I don't have any problems with mine.


----------



## HH-Josh (Apr 25, 2014)

Nett said:


> I don't have any problems with mine.


Me either. I have several servers with them too.


----------



## johnlth93 (Apr 25, 2014)

they work on all my droplets though


----------



## Jack (Apr 25, 2014)

Personally sounds like rDNS server is not responding...


----------



## sv01 (Apr 25, 2014)

hmmm ... strange I've 5 droplet and all have problem with PTR record. I've ask support before posting here, but I still don't get reply.


----------



## jarland (Apr 25, 2014)

Tried checking the return from any other network?


----------



## Jack (Apr 25, 2014)

sv01 said:


> Today I check PTR of my IP
> 
> 
> $ host 128.199.xx.xxx
> ...


128.199.192.0/18 I guess your IP is in this.. doing a dig trace to 128.199.1.1 shows

1.199.128.in-addr.arpa. 86400 IN NS ns2.bermudahost.com.

1.199.128.in-addr.arpa. 86400 IN NS ns1.bermudahost.com.

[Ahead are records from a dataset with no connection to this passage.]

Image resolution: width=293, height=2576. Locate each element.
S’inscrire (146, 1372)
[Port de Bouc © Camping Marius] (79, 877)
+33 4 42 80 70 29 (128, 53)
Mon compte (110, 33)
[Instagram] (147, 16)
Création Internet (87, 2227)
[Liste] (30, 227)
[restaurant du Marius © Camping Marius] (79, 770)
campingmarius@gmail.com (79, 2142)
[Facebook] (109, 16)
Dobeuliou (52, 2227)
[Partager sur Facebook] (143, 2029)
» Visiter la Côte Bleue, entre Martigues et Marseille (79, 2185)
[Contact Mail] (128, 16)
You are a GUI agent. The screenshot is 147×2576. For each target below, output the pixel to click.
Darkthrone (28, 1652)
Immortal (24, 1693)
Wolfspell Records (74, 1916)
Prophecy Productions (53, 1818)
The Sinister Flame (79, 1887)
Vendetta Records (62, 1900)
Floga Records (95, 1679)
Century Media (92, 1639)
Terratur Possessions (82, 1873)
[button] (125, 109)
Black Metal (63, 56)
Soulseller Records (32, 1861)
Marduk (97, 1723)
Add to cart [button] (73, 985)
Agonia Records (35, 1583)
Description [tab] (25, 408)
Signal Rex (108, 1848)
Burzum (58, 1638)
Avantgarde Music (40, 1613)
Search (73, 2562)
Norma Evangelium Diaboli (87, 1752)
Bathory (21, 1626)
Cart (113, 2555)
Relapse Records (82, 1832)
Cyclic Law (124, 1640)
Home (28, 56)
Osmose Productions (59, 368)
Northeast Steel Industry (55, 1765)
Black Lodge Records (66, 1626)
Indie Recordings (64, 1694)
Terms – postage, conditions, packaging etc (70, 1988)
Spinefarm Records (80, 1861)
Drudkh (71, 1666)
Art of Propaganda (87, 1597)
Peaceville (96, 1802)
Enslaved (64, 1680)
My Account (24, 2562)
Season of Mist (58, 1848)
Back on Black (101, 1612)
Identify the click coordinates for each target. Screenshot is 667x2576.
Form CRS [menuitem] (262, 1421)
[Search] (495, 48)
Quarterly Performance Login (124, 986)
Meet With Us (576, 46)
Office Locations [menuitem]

ns1.bermudahost.com (54.72.9.51)

ns2.bermudahost.com (54.72.9.51)

  1.|-- dsldevice.lan              0.0%    10    0.6   0.5   0.4   0.7   0.1

  2.|-- lo0-central10.pcl-ag08.pl  0.0%    10   18.2  22.3  17.0  46.9   9.6

  3.|-- link-b-central10.pcl-gw02  0.0%    10   17.2  17.5  16.6  18.0   0.4

  4.|-- xe-9-1-0.pcl-cr02.plus.ne  0.0%    10   16.9  17.2  16.8  18.3   0.5

  5.|-- ae1.ptw-cr02.plus.net      0.0%    10   50.8  23.8  16.2  50.8  12.3

  6.|-- 195.66.237.175             0.0%    10   17.5  17.5  16.4  21.7   1.5

  7.|-- 178.236.3.57               0.0%    10   28.4  29.7  28.1  35.8   2.2

  8.|-- 176.32.106.29              0.0%    10   28.8  31.6  28.0  44.5   6.8

  9.|-- 178.236.0.191              0.0%    10   28.0  28.2  27.5  28.8   0.4

 10.|-- 178.236.0.210              0.0%    10   27.8  28.0  27.2  29.7   0.7

 11.|-- 178.236.0.213              0.0%    10   27.4  27.7  27.0  29.3   0.7

 12.|-- ???                       100.0    10    0.0   0.0   0.0   0.0   0.0

54.72.9.51 doesn't appear to be routing anymore...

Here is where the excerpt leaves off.